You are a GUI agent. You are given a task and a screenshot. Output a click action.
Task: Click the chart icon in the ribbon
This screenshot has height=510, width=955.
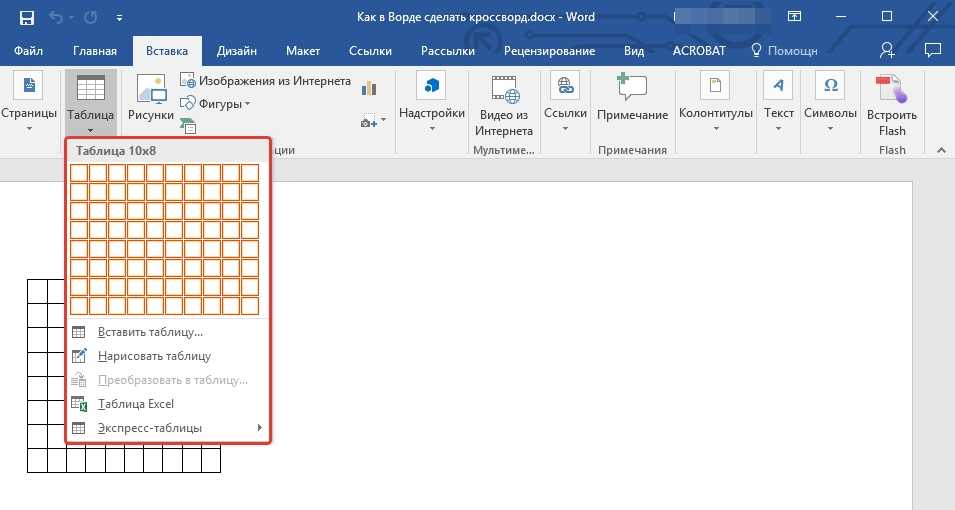coord(370,88)
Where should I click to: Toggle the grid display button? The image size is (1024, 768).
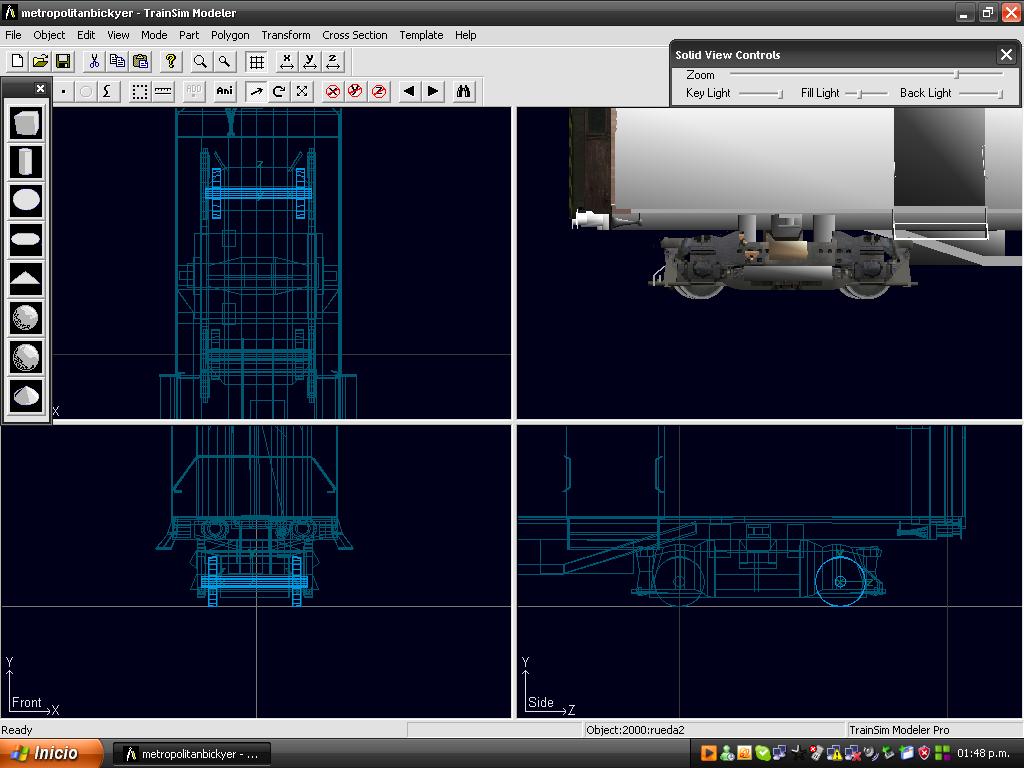point(257,62)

• **WHAT TO WORK ON**: Apart from the images, every line above needs to be printed again exactly.

• **WRITTEN ANSWER**:
You are a GUI agent. You are given a task and a screenshot. Output a click action.
Task: Click the chart icon in the ribbon
This screenshot has height=510, width=955.
coord(370,88)
Where should I click to: Toggle the grid display button? The image size is (1024, 768).
point(257,62)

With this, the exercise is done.